▶ [Aufgabe A]: Geben Sie aus dem Lesetext über das zerschlagene Kokainnetzwerk auf Mallorca den Abschnitt wortgetreu wieder. Beginnen Sie bei den Worten „Ein Zehn-Kilo-Kokain-Päckchen brachte“ und hören Sie nach „Marratxí und Algaida.“ auf.
▶ [Aufgabe B]: Führen Sie den Lesetext über die Operation gegen das Kokainnetzwerk auf Mallorca im Anschluss an seinen letzten Satz weiter.

▶ [Lesetext]:
================================
Im Innenhof der Villa von El Pablo in Palmas Stadtviertel La Soledat.

Das Kokain auf Mallorca dürfte künftig teurer werden. Die Guardia Civil hat ein internationales Netzwerk zerschlagen, das zumindest für einen Teil der Lieferungen des weißen Pulvers auf die Insel verantwortlich sein soll. Die Beamten nahmen in der „Jaque mate“ (Schachmatt) getauften Operation auf dem spanischen Festland und auf Mallorca 65 Personen fest, neben Spaniern auch Kolumbianer. Darunter befinden sich Carlos „El Charly“ Cortés, Präsident des balearischen Gitano-Verbands (so werden die Roma in Spanien genannt) und Patriarch der Drogensiedlung Son Banya sowie Joaquín „El Prestamista“ Fernández, ein durch die spanische TV-Sendung „Gipsy Kings“ bekannter Geldverleiher.

Ein Zehn-Kilo-Kokain-Päckchen brachte die Ermittlungen vor anderthalb Jahren ins Rollen. In drei Phasen schlug die Guardia Civil zu: zuerst im Dezember auf dem Festland, Ende Januar in Palma, Valencia und Toledo und am vergangenen Mittwoch (13.3.) noch einmal in Palma sowie den Gemeinden Marratxí und Algaida.
================================
▶ [Bereitgestelltes Material]:
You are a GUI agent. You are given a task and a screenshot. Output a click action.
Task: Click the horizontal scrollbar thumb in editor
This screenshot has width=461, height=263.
================================
▶ [Lösung A]:
Ein Zehn-Kilo-Kokain-Päckchen brachte die Ermittlungen vor anderthalb Jahren ins Rollen. In drei Phasen schlug die Guardia Civil zu: zuerst im Dezember auf dem Festland, Ende Januar in Palma, Valencia und Toledo und am vergangenen Mittwoch (13.3.) noch einmal in Palma sowie den Gemeinden Marratxí und Algaida.

▶ [Lösung B]:
Eine palastartige Festung: Hier hauste Mallorcas Drogenbaron

Dabei stürmten die Polizisten auch das palastähnliche Anwesen des Drogenbosses Pablo „El Pablo“ Campos, der seit 2021 im Gefängnis sitzt, dessen Clan aber weiter im Drogengeschäft ist. Gleich zehn von außen unscheinbare Häuser im Carrer del Teix im ehemaligen Arbeiterviertel La Soledat in Palma verband El Pablo, um sich darin eine festungsartige Villa einzurichten. Obwohl es gerade mal zwei Stockwerke gibt, gönnte sich der Drogenbaron einen Fahrstuhl.

El Pablo verband zehn Häuser zu einem Palast. Google

Überwachungskameras filmten, was rund um das 1.000 Quadratmeter große Anwesen geschah. Der Carrer del Teix fungierte als eine Art Drive-in für Drogen. Innerhalb des Komplexes fanden die Beamten einen Fluchttunnel und Metallbecken, in denen im Notfall Geld und Rauschmittel zügig verbrannt werden konnten. Ordnung war hingegen keine Priorität. Der Palast soll von oben bis unten zugemüllt gewesen sein.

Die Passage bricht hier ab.